» Passage
Segment Open
Cauda Equina Syndrome (CES)
Lower back pain is one of the most common ailments we treat at Kelsey-Seybold Spine Center. More often than not, the pain is easy to diagnose, and the source is obvious. But severe back pain can also be a symptom of a lesser known condition that’s often misdiagnosed called Cauda Equina Syndrome (CES).
There are a cluster of nerve roots at the end of the spinal cord called cauda equina because they resemble a horse’s tail. When these nerve roots, which send and receive messages to and from the lower limbs and pelvis organs, are compressed, the motor and sensory function of the lower extremities and bladder are disrupted.
CES is considered an emergency and should be given immediate medical attention. If not addressed quickly, it can lead to incontinence or even paralysis.
Segment Closed
» Work request 1
Please duplicate the Cauda Equina Syndrome passage word for word, starting at "Lower back pain" and ending at "Equina Syndrome (CES).".
» Work request 2
Render this sentence from the Cauda Equina Syndrome passage into Spanish: "CES is considered an emergency and should be given immediate medical attention."
The material that comes next has no connection to the Cauda Equina Syndrome passage.

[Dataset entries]
Segment Open
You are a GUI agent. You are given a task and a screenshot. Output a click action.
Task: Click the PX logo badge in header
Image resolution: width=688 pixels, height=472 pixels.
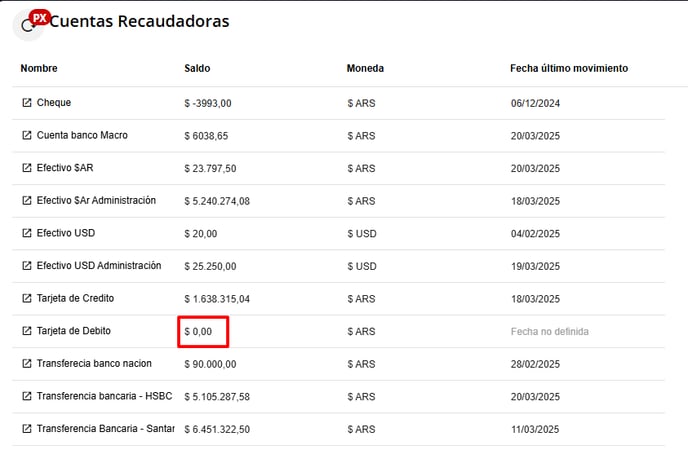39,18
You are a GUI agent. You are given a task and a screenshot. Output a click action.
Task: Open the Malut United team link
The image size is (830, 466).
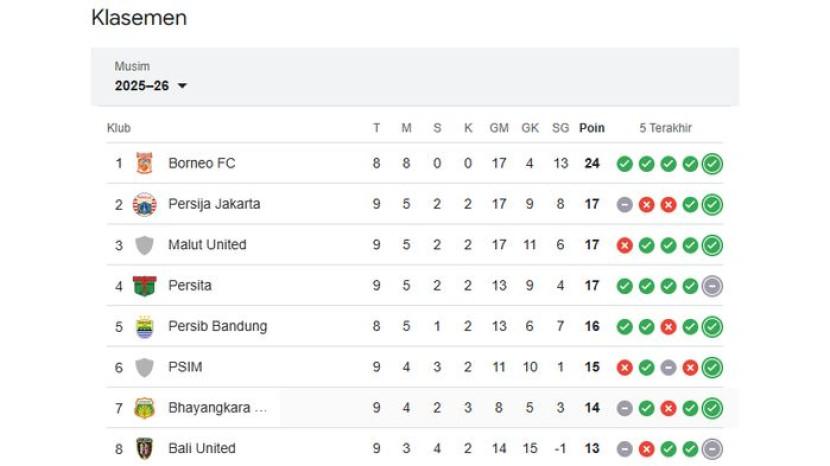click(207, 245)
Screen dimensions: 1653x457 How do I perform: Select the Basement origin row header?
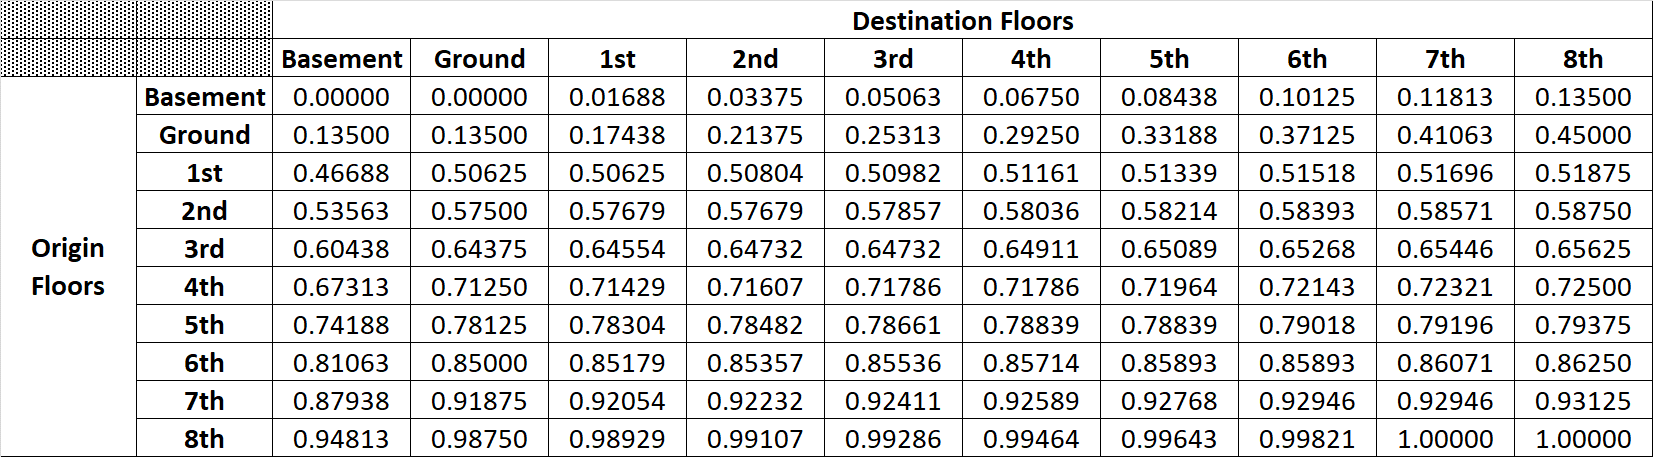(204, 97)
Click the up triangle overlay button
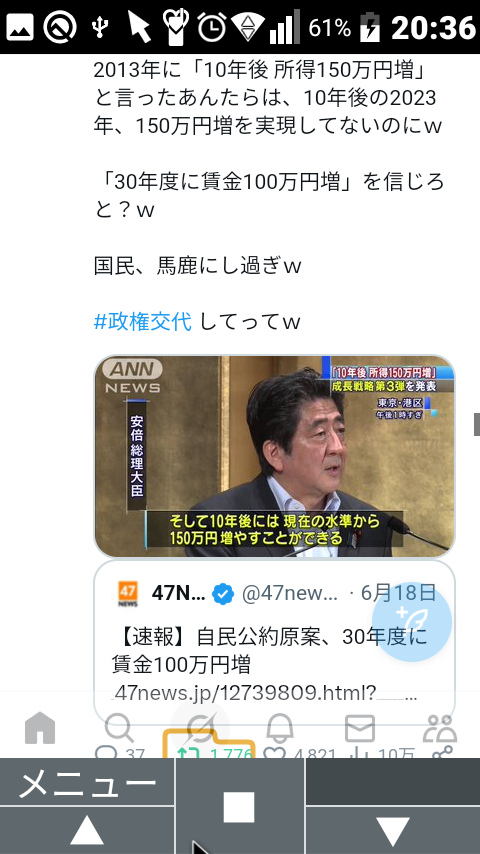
Segment Closed
» Response area 1
Lower back pain is one of the most common ailments we treat at Kelsey-Seybold Spine Center. More often than not, the pain is easy to diagnose, and the source is obvious. But severe back pain can also be a symptom of a lesser known condition that’s often misdiagnosed called Cauda Equina Syndrome (CES).

» Response area 2
El CES se considera una emergencia y debe recibir atención médica inmediata.